Trump pede diretamente ajuda para evitar certificação dos resultados na Pensilvânia

Depois das derrotas nos tribunais, presidente dos EUA telefonou ao presidente da Câmara dos Representantes da Pensilvânia para tentar reverter resultados eleitorais que deram a vitória a Biden por mais de 80 mil votos.

As pressões de Donald Trump para reverter a derrota para Joe Biden nas presidenciais dos EUA continuam. O presidente cessante ligou ao presidente da Câmara dos Representantes da Pensilvânia, por duas vezes durante a semana passada, para tentar impedir a certificação do resultado nas eleições de 3 de novembro no seu estado.

A iniciativa aconteceu depois da candidatura republicana ter perdido várias batalhas legais o estado, tanto em tribunais estaduais quanto federais pela não certificação dos resultados que dão ao presidente eleito, Joe Biden, os 20 votos do colégio eleitoral daquele estado.
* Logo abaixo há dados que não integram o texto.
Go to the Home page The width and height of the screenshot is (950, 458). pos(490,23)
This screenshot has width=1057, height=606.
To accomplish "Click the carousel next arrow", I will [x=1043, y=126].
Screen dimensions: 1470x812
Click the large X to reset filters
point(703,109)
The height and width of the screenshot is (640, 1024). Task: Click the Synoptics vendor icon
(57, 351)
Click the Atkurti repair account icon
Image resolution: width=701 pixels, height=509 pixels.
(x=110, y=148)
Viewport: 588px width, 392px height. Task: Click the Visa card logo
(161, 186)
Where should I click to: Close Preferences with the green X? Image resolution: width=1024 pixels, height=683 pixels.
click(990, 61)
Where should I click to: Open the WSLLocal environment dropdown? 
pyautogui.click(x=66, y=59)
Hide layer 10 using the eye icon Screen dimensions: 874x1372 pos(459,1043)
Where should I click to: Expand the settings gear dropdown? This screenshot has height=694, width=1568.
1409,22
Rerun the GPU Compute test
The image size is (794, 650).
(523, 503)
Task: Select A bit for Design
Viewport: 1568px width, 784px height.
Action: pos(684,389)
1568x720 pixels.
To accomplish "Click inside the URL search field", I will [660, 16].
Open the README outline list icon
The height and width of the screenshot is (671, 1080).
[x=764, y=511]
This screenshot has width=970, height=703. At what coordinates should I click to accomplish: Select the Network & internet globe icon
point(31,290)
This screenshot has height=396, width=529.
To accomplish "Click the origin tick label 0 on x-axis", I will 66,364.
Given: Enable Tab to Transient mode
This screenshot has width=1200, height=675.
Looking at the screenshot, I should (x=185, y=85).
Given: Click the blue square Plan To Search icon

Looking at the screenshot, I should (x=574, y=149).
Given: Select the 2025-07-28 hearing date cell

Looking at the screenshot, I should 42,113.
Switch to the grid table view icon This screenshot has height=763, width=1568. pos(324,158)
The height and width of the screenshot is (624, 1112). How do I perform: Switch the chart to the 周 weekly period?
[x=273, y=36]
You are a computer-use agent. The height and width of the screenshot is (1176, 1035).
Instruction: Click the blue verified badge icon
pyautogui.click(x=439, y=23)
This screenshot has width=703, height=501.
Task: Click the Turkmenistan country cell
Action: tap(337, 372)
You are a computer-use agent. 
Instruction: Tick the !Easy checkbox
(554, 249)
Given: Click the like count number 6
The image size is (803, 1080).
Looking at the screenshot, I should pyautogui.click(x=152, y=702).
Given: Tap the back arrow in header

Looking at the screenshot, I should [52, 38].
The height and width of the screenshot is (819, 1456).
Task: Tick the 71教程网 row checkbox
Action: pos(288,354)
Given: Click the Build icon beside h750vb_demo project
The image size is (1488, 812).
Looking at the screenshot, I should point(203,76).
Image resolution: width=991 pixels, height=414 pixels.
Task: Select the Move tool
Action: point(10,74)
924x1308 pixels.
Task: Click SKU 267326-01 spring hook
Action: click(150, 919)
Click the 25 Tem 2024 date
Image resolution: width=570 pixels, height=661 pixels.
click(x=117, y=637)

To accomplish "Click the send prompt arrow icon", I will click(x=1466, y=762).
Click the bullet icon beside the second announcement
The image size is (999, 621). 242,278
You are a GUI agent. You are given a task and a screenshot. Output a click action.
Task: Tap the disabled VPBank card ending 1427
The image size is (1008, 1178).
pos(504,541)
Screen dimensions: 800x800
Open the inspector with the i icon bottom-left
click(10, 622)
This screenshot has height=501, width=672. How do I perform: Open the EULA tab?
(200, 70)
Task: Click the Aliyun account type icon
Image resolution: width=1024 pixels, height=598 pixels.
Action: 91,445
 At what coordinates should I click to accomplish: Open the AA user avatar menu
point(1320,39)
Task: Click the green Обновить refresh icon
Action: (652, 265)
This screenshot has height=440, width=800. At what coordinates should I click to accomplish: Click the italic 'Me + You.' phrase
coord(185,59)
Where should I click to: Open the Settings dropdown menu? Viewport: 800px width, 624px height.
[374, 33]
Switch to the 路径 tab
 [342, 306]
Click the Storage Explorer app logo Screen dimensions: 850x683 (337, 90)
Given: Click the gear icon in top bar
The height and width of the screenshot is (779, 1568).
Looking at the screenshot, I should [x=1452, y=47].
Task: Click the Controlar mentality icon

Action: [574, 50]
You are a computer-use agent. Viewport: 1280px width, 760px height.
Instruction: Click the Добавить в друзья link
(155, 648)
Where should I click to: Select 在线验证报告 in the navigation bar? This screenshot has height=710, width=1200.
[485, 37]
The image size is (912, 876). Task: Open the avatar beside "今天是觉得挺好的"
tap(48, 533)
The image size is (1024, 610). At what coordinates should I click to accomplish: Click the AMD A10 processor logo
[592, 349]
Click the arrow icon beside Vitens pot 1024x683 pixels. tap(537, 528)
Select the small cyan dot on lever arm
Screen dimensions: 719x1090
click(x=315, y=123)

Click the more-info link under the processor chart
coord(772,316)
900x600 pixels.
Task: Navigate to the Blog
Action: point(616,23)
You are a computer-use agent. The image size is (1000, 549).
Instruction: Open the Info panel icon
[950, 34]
A campanha de Trump alega que os processos eleitorais não foram uniformes em todo o território e estão feridos de diversas irregularidades, mas não ofereceu nunca provas concretas para estas afirmações.

As ligações, confirmadas esta terça-feira ao jornal Washington Post pelo gabinete do presidente da Câmara dos Representantes, Bryan Cutler, fazem da Pensilvânia o terceiro estado onde Trump tentou reverter a derrota para o ex-vice-presidente Joe Biden. Já o tinha feito com os republicanos do Michigan e o governador da Geórgia, Brian Kemp, além de atacar publicamente o governador do Arizona, Doug Ducey, por este ter certificado os resultados no seu estado.

"O que podemos fazer para corrigir isso?", questionou Trump a Cutler. Este lembrou ao presidente que apenas o governador Tom Wolf - um democrata - ou um tribunal tertiam poder para reverter a situação, desde que houvesse provas de fraude, segundo relatou o seu porta voz.

Este descreveu os telefonemas entre Cutler e Trump como "amigáveis" e que o presidente não "pressionou" de forma hostil. No entanto, reconheceu que a pressão sobre Cutler - que enfrenta a reeleição como presidente da Câmara a 5 de janeiro - tem sido intensa. A caixa de mensagem do telefone do escritório que tem capacidade para armazenar milhares de mensagens de voz, ficou cheia "várias vezes" na semana passada.

Já o porta-voz da Casa Branca recusou comentar os telefonemas, bem como um porta-voz da campanha de Trump, escreve o Washington Post.

Desde o dia 4 de novembro, que o presidente Trump se nega a aceitar a derrota eleitoral, que apelidou de "fraude maciça". A recusa em abandonar a Casa Branca e reconhecer a vitória dos democratas levou a várias manifestações de apoiantes republicanos. Na Pensilvânia, por exemplo, centenas de pessoas manifestaram-se no fim de semana junto à casa de Cutler e do secretário de Estado democrata em Michigan, munidos de armas de fogo e cartazes a dizer: "Pare com o roubo."

O Congresso deverá aceitar formalmente os resultados a 6 de janeiro de 2021 - Biden toma posse a 20 de janeiro. Entretanto, um grupo de 32 legisladores estaduais republicanos uniu-se para tentar anular a certificação da vitória do democrata na Pensilvânia junto do Supremo Tribunal dos Estados Unidos.